There are two main types of spam, and they have different effects on Internet users. Cancellable Usenet spam is a single message sent to 20 or more Usenet newsgroups. (Through long experience, Usenet users have found that any message posted to so many newsgroups is often not relevant to most or all of them.) Usenet spam is aimed at “lurkers”, people who read newsgroups but rarely or never post and give their address away. Usenet spam robs users of the utility of the newsgroups by overwhelming them with a barrage of advertising or other irrelevant posts. Furthermore, Usenet spam subverts the ability of system administrators and owners to manage the topics they accept on their systems.

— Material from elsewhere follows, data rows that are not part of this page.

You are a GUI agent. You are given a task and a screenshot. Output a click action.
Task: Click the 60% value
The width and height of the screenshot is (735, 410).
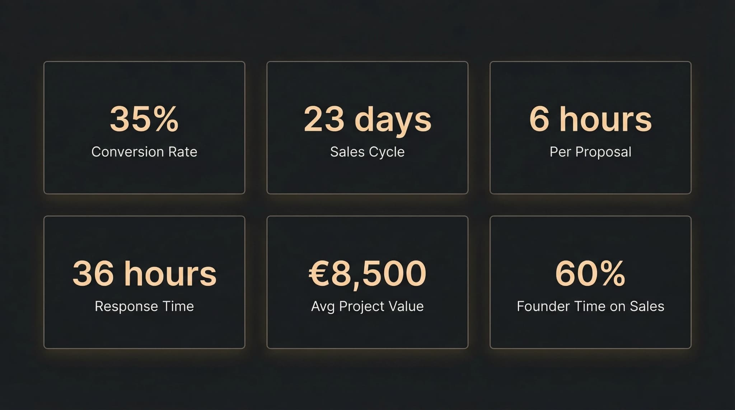point(590,273)
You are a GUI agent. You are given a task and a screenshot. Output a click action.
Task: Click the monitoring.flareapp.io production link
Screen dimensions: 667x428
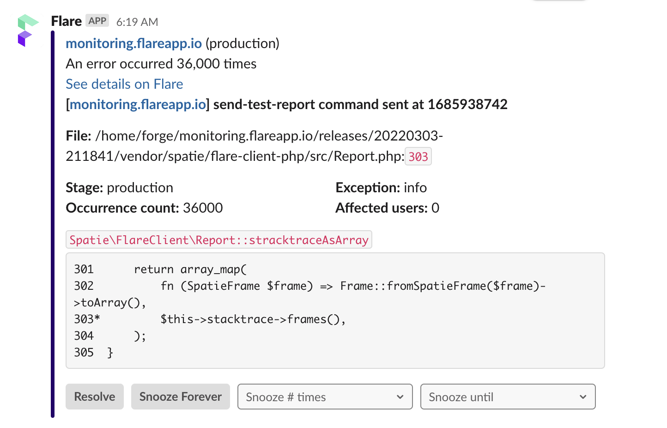coord(133,43)
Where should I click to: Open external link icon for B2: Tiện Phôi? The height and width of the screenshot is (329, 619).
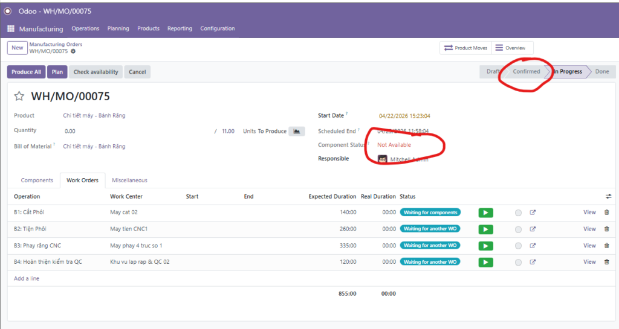tap(533, 229)
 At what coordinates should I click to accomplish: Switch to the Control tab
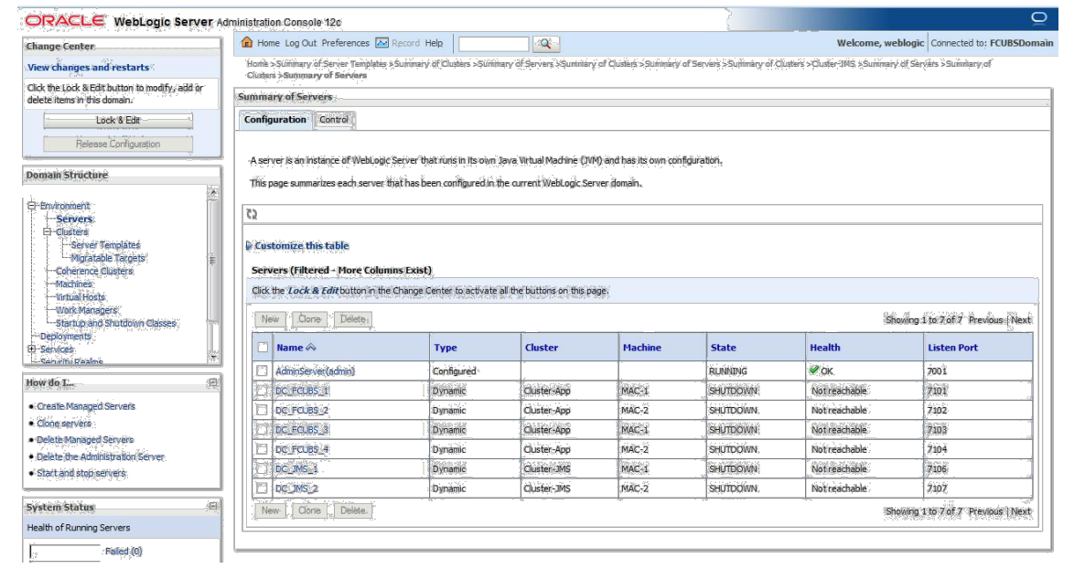click(334, 120)
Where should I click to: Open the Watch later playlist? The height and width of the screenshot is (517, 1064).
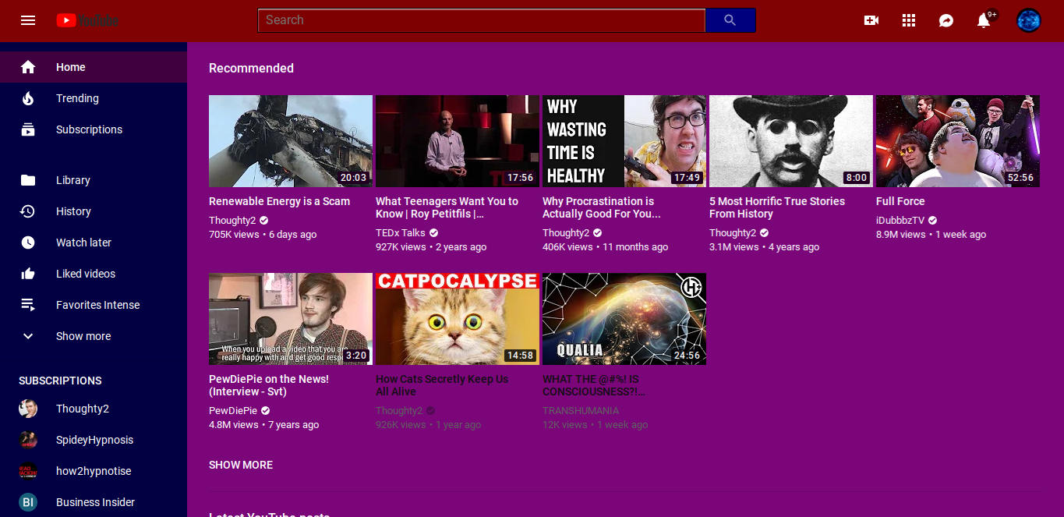[x=83, y=243]
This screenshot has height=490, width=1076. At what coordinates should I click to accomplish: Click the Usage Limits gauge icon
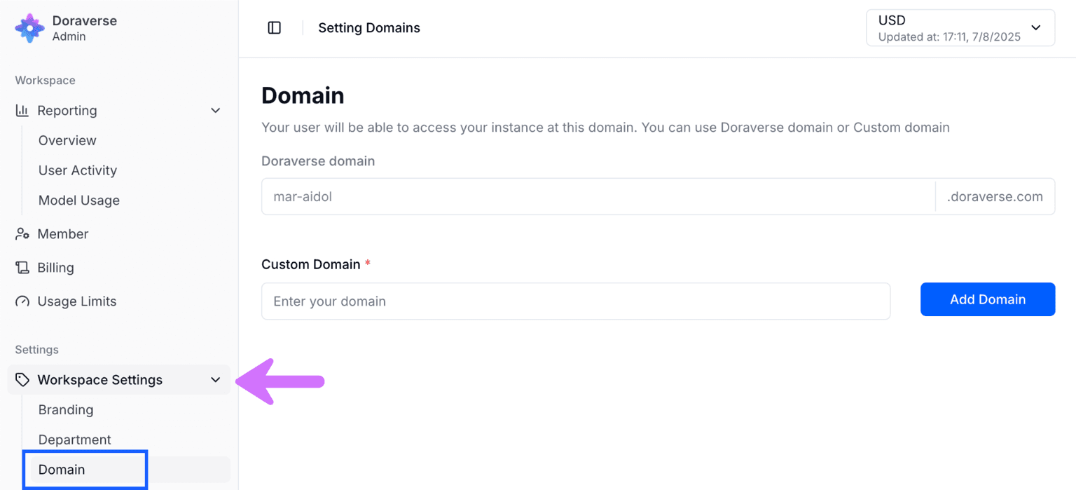tap(22, 301)
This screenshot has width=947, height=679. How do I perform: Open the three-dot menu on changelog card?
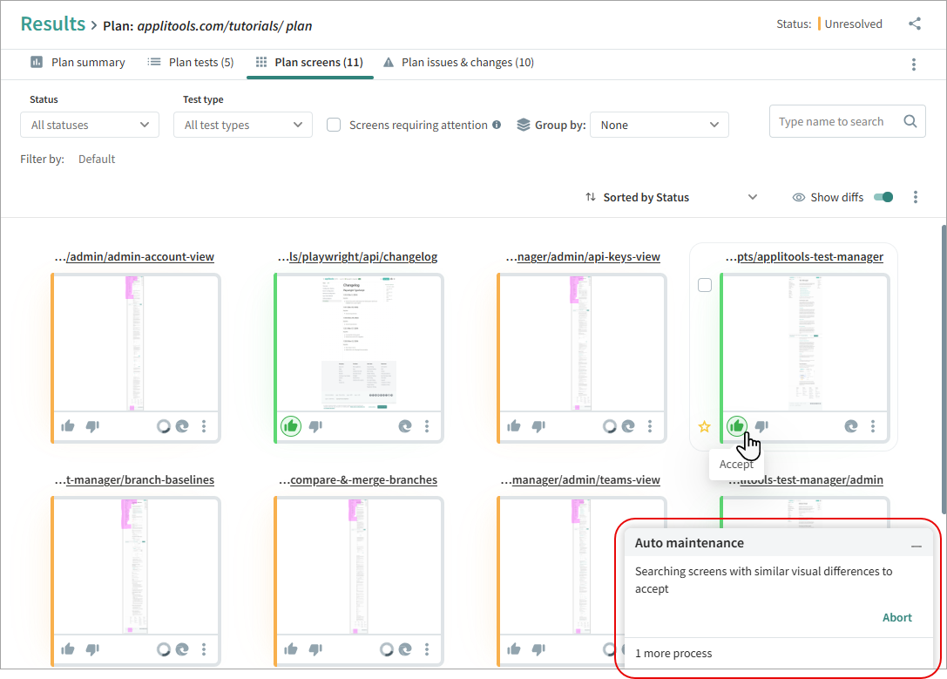tap(427, 426)
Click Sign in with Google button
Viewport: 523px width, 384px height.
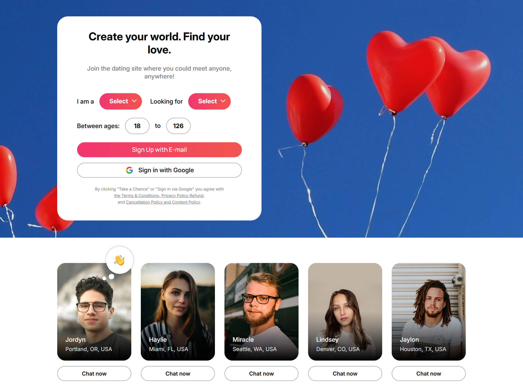pyautogui.click(x=159, y=170)
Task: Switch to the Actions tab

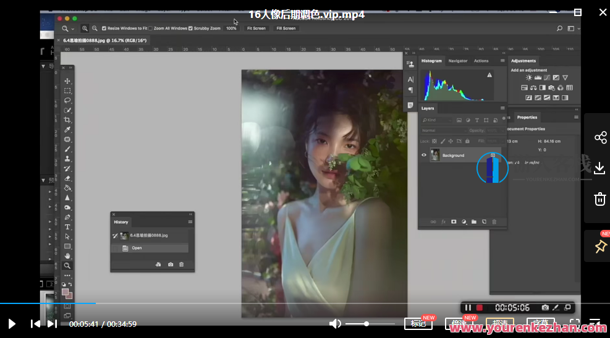Action: pyautogui.click(x=481, y=61)
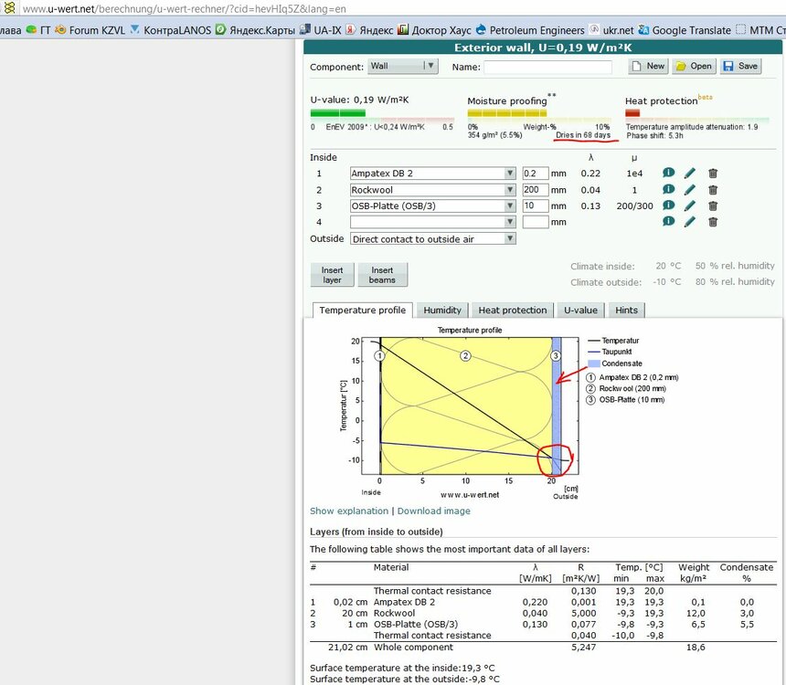This screenshot has height=685, width=786.
Task: Delete the Rockwool layer
Action: 713,189
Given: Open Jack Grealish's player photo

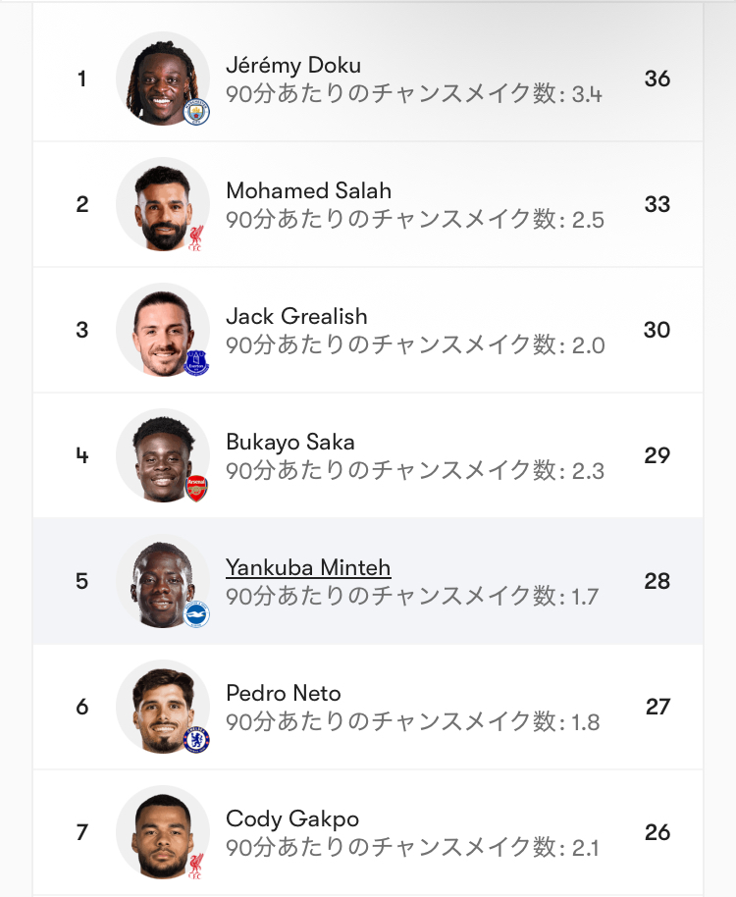Looking at the screenshot, I should [x=160, y=328].
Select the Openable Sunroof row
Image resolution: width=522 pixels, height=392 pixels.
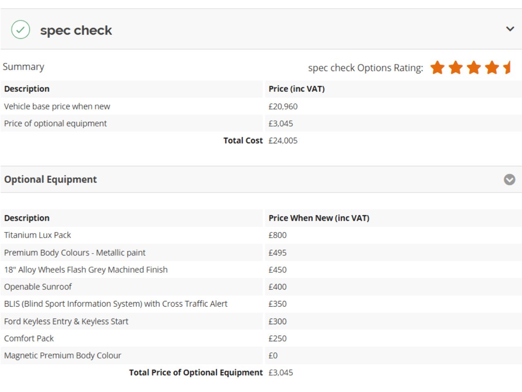click(38, 287)
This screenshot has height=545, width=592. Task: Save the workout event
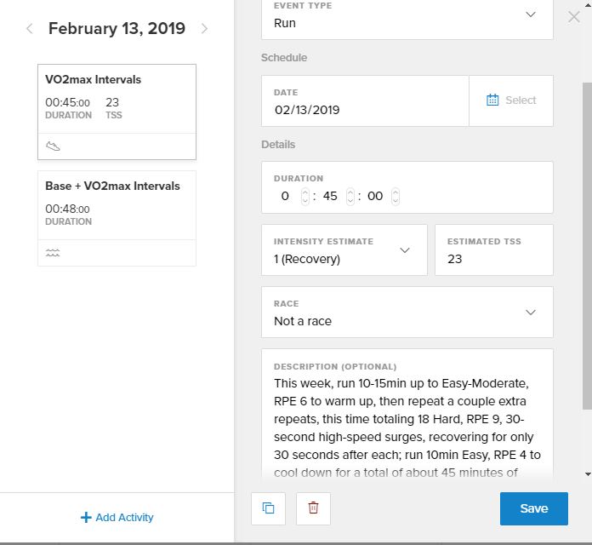[533, 508]
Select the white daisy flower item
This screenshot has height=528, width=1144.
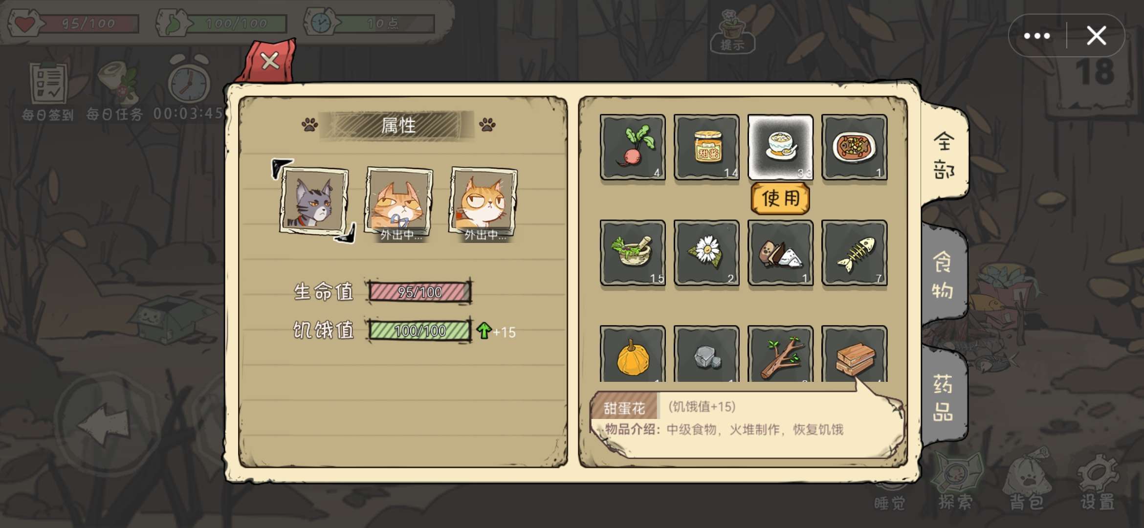pyautogui.click(x=706, y=253)
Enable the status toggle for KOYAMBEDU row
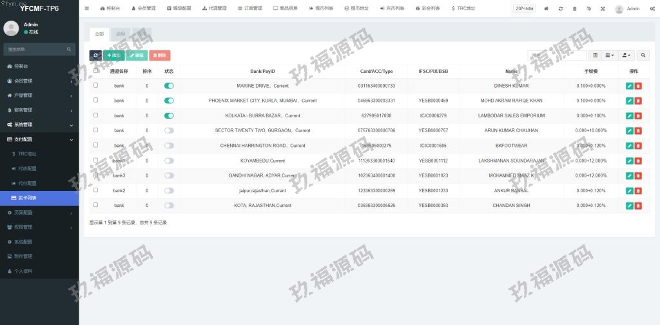Image resolution: width=660 pixels, height=325 pixels. click(169, 161)
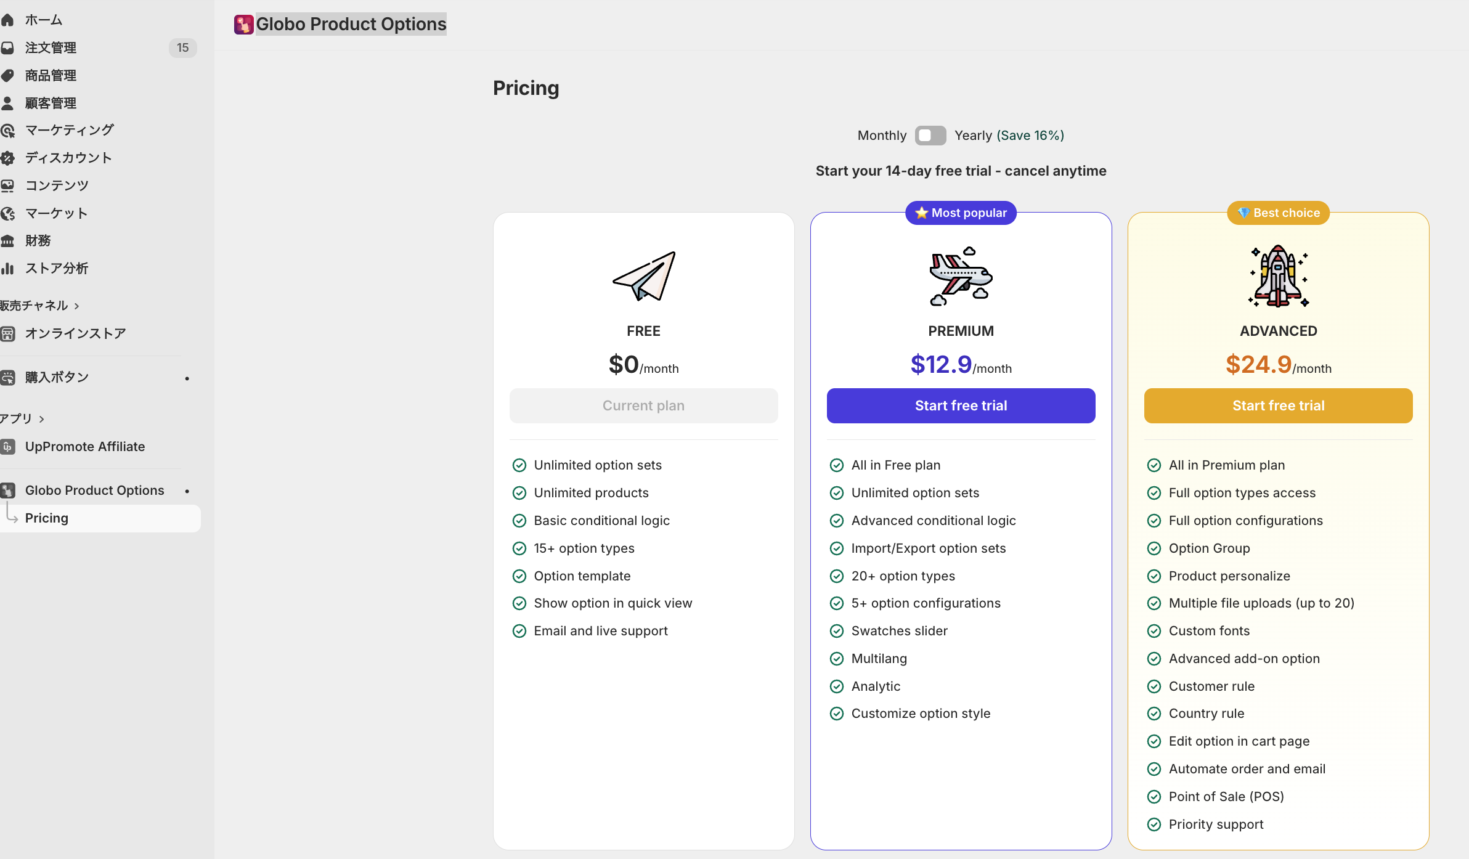Image resolution: width=1469 pixels, height=859 pixels.
Task: Click the Online Store storefront icon
Action: pos(7,334)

Email spam targets individual users with direct mail messages. Email spam lists are often created by scanning Usenet postings, stealing Internet mailing lists, or searching the Web for addresses. Email spams typically cost users money out-of-pocket to receive. Many people – anyone with measured phone service – read or receive their mail while the meter is running, so to speak. Spam costs them additional money. On top of that, it costs money for ISPs and online services to transmit spam, and these costs are transmitted directly to subscribers.
One particularly nasty variant of email spam is sending spam to mailing lists (public or private email discussion forums.) Because many mailing lists limit activity to their subscribers, spammers will use automated tools to subscribe to as many mailing lists as possible, so that they can grab the lists of addresses, or use the mailing list as a direct target for their attacks.
Spam cocktail (or anti-spam cocktail):
A spam cocktail (or anti-spam cocktail) is the use of several different technologies in combination to successfully identify and minimize spam. The use of multiple mechanisms increases the accuracy of spam identification and reduces the number offalse positives.
A spam cocktail puts each e-mail message through a series of tests that provides a numeric score showing how likely the message is to be spam. Scores are computed and the message is assigned a probability rating. For example, it may be determined that a message has 85% probability that it is spam. E-mail administrators can create rules that govern how the messages are handled based on their scores; the highest scores may be deleted, medium scores may quarantined, and lower scores may be delivered but marked with a spam warning.
A spam cocktail commonly includes several of the following identification methods, which may be weighted differently for message scoring:
- Machine learning: Implementing sophisticated computer algorithms that improve over time to analyze the subject line and contents of a message and predict the probability that it is spam based on past results. The Bayesian filter is a type of machine learning.
- Blacklisting: Subscribing to a blacklist or blackhole list of known spammers and blocking messages from those sources
- Content filtering: Using programs that look for specific words or criteria in the subject line of body of a message
- Spam signatures: Using programs that compare the patterns in new messages to patterns of known spam
- Heuristics: Using heuristic programs that look for known sources, words or phrases, and transmission or content patterns
- Reverse DNS lookup: Checking whether the IP address matches the domain namefrom which a message is coming.